Start at the line in the entries below that contains "教育 (95, 1288)", stop at the line that contains "酒店弥散供氧系统设备配置方案 (156, 1697)", and output exactly the lines in that span, both ends included.

#### Supplied material

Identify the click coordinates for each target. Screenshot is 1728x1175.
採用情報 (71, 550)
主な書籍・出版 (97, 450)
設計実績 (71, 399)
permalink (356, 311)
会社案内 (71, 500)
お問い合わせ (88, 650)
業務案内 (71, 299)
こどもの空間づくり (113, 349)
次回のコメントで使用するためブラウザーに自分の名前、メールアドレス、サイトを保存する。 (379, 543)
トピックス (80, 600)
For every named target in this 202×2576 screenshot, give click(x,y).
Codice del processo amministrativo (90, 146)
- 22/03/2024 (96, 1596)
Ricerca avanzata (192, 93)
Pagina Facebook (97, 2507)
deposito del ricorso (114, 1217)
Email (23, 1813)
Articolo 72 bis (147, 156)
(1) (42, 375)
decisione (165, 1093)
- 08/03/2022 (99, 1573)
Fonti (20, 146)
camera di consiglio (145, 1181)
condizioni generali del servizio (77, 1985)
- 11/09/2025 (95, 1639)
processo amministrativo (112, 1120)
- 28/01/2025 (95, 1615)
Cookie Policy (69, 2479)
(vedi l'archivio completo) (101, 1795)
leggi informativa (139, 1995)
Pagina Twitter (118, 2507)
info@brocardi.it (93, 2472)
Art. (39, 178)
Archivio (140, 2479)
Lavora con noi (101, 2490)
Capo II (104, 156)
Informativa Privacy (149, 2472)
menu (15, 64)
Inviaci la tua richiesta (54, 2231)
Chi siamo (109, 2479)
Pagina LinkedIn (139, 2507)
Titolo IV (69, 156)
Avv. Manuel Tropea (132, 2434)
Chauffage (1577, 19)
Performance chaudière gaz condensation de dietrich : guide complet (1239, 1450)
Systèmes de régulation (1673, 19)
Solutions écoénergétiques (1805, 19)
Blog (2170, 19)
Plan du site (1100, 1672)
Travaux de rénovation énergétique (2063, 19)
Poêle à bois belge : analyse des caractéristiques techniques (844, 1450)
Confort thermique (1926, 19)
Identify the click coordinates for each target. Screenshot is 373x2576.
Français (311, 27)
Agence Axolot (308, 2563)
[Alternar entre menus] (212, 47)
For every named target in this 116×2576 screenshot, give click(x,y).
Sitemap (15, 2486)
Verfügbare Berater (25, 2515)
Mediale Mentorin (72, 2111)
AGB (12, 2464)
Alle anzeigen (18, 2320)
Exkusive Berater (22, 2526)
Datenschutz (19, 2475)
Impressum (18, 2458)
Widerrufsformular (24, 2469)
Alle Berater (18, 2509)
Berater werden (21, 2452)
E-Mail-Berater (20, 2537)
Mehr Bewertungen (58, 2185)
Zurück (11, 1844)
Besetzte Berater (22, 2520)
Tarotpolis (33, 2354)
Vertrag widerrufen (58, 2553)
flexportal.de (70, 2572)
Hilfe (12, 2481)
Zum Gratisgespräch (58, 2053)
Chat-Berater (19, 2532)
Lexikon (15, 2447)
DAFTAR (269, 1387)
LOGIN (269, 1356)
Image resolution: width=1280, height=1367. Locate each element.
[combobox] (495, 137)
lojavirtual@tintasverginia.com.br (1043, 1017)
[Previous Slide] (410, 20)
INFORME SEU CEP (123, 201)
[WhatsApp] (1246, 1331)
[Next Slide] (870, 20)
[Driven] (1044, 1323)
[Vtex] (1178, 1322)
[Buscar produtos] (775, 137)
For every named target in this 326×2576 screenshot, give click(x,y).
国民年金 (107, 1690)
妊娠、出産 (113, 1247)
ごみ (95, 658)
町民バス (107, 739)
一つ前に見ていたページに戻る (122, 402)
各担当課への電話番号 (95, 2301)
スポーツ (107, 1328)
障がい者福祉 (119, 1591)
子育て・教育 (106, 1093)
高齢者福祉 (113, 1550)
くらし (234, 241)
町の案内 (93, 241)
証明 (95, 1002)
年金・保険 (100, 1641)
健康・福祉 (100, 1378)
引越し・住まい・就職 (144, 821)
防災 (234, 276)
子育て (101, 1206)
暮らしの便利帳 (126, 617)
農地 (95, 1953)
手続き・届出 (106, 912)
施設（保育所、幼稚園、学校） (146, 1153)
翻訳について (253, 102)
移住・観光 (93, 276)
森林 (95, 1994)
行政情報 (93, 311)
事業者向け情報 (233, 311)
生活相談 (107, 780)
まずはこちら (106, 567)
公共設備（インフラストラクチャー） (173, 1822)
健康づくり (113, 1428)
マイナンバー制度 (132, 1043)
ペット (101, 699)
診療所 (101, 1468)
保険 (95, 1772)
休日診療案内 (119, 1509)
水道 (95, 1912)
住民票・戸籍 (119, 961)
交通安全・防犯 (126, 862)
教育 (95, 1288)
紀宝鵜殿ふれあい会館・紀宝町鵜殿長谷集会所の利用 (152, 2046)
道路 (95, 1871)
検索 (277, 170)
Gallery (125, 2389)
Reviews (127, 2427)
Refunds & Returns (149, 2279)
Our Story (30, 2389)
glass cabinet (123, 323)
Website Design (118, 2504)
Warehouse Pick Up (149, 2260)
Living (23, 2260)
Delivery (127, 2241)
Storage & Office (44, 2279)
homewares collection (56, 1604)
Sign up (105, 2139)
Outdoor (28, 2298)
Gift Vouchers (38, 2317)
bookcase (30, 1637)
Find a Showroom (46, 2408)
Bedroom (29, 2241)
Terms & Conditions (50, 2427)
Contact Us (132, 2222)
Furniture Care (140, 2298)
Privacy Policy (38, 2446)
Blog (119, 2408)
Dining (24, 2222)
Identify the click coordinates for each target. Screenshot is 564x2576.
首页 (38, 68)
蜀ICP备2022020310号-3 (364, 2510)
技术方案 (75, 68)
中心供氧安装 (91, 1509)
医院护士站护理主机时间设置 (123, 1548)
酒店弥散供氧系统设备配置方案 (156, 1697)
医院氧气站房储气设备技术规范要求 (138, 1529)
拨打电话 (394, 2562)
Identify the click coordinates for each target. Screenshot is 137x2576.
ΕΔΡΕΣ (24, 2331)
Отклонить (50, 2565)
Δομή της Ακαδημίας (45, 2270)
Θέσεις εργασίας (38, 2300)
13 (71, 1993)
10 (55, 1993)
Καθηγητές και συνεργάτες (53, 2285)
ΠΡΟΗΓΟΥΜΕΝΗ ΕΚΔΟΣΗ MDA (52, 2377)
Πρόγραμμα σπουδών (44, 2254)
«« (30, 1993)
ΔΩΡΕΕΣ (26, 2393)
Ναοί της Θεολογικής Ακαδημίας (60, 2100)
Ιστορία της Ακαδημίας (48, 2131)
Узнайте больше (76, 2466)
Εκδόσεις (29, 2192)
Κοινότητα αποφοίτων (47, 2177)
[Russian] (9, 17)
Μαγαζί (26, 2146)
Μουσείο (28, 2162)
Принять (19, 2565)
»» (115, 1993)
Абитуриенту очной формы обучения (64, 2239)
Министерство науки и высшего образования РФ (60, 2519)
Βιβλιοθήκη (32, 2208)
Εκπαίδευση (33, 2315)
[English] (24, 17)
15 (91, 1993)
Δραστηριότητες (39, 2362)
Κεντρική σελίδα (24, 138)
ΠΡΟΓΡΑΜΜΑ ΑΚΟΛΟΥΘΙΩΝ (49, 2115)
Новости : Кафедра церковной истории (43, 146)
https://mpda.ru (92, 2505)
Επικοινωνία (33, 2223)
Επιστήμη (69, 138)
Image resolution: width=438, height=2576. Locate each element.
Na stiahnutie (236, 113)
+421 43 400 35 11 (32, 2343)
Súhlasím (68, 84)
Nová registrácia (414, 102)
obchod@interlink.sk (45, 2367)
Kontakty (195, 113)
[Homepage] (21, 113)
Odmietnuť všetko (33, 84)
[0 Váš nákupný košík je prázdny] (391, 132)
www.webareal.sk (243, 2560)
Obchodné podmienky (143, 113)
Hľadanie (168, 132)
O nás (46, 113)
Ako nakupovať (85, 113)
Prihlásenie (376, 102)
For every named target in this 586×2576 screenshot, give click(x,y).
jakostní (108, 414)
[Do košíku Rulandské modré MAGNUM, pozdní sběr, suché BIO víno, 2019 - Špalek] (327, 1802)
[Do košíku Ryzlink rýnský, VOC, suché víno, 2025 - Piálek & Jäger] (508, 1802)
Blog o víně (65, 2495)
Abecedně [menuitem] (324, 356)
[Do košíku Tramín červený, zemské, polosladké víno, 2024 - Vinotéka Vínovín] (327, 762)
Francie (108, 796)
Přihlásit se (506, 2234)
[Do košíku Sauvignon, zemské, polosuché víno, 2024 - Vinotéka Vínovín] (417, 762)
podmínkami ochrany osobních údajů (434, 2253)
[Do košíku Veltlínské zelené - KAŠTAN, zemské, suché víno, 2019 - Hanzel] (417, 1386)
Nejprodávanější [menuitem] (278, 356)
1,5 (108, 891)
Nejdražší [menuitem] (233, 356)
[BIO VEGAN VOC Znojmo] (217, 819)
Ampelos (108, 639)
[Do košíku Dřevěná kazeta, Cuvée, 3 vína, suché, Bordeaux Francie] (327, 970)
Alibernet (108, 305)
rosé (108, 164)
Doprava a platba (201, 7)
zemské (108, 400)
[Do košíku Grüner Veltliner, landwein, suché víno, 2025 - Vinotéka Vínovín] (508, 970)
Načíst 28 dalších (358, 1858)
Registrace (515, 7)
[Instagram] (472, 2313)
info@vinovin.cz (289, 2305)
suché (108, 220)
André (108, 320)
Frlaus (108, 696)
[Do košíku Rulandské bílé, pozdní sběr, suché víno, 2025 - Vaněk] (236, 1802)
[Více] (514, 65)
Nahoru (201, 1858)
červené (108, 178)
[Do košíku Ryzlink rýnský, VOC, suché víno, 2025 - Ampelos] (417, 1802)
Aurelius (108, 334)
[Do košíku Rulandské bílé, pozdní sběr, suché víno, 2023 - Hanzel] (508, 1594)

########

* Response below *
教育 (95, 1288)
紀宝鵜殿ふれあい会館・紀宝町鵜殿長谷集会所の利用 (152, 2046)
道路 (95, 1871)
検索 (277, 170)
Gallery (125, 2389)
Reviews (127, 2427)
Refunds & Returns (149, 2279)
Our Story (30, 2389)
glass cabinet (123, 323)
Website Design (118, 2504)
Warehouse Pick Up (149, 2260)
Living (23, 2260)
Delivery (127, 2241)
Storage & Office (44, 2279)
homewares collection (56, 1604)
Sign up (105, 2139)
Outdoor (28, 2298)
Gift Vouchers (38, 2317)
bookcase (30, 1637)
Find a Showroom (46, 2408)
Bedroom (29, 2241)
Terms & Conditions (50, 2427)
Contact Us (132, 2222)
Furniture Care (140, 2298)
Privacy Policy (38, 2446)
Blog (119, 2408)
Dining (24, 2222)
Identify the click coordinates for each target. Screenshot is 564x2576.
首页 (38, 68)
蜀ICP备2022020310号-3 (364, 2510)
技术方案 (75, 68)
中心供氧安装 (91, 1509)
医院护士站护理主机时间设置 (123, 1548)
酒店弥散供氧系统设备配置方案 (156, 1697)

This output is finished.